3. Het verweer van de gerechtsdeurwaarder

De gerechtsdeurwaarder heeft de klacht gemotiveerd weersproken. Voor zover van belang wordt hierna op dat verweer ingegaan.

4. De beoordeling van de klacht

4.1 Op grond van artikel 34 lid 1 van de Gerechtsdeurwaarderswet zijn gerechtsdeurwaarders, waarnemend gerechtsdeurwaarders, toegevoegd gerechtsdeurwaarders, kandidaat-gerechtsdeurwaarders en degene die is toegevoegd in het kader van de stageverplichting bij de in artikel 25, eerste lid bedoelde opleiding, onderworpen aan tuchtrechtspraak ter zake van enig handelen of nalaten in strijd met enige bij of krachtens deze wet gegeven bepaling en ter zake van enig handelen of nalaten dat een behoorlijk gerechtsdeurwaarder niet betaamt. Ter beoordeling staat of de handelwijze van de gerechtsdeurwaarder een tuchtrechtelijk verwijtbare gedraging in de zin van dit artikel oplevert.

4.2 Ten aanzien van klachtonderdeel a. wordt het volgende overwogen. De gerechtsdeurwaarder heeft gesteld dat de ontruiming heeft plaatsgevonden op 9 mei 2019 op grond van het vonnis van 15 maart 2019. De reden daarvoor was dat eigendommen van klager zich nog in een ruimte bevonden die niet door een derde was gehuurd, aldus de gerechtsdeurwaarder. Klager heeft zijn stelling dat zijn eigendommen waren opgeslagen bij een huurder niet nader geadstrueerd. Hij heeft bij zijn klacht niet gesteld bij welke huurder hij eigendommen had ondergebracht. Evenmin heeft hij het bestaan van een huurcontract met deze huurder aangetoond. De kamer neemt daarom aan dat de gerechtsdeurwaarder gerechtigd was de ontruiming te laten uitvoeren. Klager wist sinds 15 maart 2019 dat hij uiterlijk een week voor de leveringsdatum van 15 mei 2019 het bedrijfspand moest hebben ontruimd. De kantonrechter had immers aldus bepaald in het vonnis van 15 maart 2019 in het geschil tussen klager en zijn moeder. Het vonnis is daarnaast op 24 april 2019 aan klager betekend, waarbij bevel is gedaan het pand uiterlijk een week voor de leveringsdatum te ontruimen.

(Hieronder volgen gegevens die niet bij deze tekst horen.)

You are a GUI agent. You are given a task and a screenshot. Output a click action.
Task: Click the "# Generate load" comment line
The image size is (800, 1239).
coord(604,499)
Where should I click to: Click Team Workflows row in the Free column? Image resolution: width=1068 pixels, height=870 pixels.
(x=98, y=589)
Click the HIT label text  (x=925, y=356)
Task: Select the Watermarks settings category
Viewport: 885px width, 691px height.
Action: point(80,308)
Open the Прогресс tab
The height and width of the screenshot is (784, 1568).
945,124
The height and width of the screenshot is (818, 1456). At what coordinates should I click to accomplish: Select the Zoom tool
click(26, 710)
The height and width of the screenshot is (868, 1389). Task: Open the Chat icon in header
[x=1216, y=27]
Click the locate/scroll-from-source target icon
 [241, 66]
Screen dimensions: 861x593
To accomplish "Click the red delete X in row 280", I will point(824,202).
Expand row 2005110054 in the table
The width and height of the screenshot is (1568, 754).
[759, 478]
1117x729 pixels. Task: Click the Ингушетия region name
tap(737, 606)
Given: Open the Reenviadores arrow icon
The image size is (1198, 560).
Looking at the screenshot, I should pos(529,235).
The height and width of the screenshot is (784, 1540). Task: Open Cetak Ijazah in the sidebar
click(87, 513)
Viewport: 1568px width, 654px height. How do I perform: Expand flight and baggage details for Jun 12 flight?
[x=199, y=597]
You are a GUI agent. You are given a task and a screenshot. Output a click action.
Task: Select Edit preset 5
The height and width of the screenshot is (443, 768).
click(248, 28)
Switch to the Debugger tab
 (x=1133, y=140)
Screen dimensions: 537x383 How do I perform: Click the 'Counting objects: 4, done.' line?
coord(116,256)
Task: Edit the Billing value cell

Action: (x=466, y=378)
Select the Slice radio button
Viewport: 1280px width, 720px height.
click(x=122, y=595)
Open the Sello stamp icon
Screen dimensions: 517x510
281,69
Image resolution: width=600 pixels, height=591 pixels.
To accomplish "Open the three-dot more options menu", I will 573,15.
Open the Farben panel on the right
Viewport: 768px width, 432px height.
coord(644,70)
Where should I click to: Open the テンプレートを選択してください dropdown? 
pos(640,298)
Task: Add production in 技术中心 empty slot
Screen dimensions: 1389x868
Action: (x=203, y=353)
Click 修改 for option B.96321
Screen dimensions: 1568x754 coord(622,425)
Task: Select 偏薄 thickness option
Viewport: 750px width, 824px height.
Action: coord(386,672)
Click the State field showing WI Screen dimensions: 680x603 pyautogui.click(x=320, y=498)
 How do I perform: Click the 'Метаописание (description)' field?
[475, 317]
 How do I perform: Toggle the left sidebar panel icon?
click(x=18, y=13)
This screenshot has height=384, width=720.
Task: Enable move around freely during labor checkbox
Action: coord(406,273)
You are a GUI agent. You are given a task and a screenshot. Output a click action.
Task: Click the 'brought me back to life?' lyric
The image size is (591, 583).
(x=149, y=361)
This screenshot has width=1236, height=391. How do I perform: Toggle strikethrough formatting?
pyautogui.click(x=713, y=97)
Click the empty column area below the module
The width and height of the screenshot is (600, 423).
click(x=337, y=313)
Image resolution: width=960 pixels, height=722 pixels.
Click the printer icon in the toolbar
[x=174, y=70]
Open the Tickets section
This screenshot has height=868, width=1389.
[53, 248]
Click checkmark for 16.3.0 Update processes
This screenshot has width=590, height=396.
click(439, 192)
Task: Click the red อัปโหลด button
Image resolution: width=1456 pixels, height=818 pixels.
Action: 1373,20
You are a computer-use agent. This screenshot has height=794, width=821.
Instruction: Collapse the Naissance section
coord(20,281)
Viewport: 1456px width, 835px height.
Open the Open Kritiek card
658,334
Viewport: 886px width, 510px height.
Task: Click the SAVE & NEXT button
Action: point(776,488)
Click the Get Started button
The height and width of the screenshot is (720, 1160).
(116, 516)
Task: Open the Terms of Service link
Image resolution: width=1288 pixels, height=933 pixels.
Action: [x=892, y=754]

4.3 Klager heeft gesteld dat hij door de ontruiming schade heeft geleden naast de ten onrechte gemaakte ontruimingskosten. Het tuchtrecht biedt geen ruimte om een schadevergoeding toe te kennen. Klager dient zich daarvoor te wenden tot een civiele rechter.

4.4 Ten aanzien van klachtonderdeel b. overweegt de kamer als volgt. In de betekening van het vonnis op 24 april 2019 aan klager is naast het bevel om het bedrijfspand te ontruimen aangezegd dat de kosten van de ontruiming en de betekening van het vonnis voor rekening van klager komen. Het beslag is gelegd onder de notaris ten laste van klager. De gerechtsdeurwaarder heeft zich op het standpunt gesteld dat het beslag noodzakelijk was omdat hij geen gegevens van klager had en dat er bovendien sprake was van een vervelende familiekwestie die zo snel mogelijk beëindigd moest worden. De kamer overweegt dat gelet op de feiten in dit onderhavige geval het leggen van het beslag niet tuchtrechtelijk laakbaar is.
Op grond van vaste jurisprudentie van de Hoge Raad levert een uitspraak voor zowel de voor als de na de uitspraak gemaakte kosten, een executoriale titel op. Voor het leggen van een beslag moet een vordering bepaalbaar zijn, maar het is niet nodig dat het exacte beloop van die vordering op het moment van beslaglegging al bekend is. Indien over de hoogte van de kosten als hier aan de orde geschil ontstaat dient volgens dezelfde jurisprudentie van de Hoge Raad de (begrotings-)procedure van artikel 237 lid 4 Wetboek van burgerlijke rechtsvordering te worden gevolgd.
De gerechtsdeurwaarder had echter juist in dat kader wel zo snel mogelijk aan klager kenbaar moeten maken wat de hoogte van de vordering was. Dat dit niet is gebeurd is niet correct, maar niet tuchtrechtelijk laakbaar.  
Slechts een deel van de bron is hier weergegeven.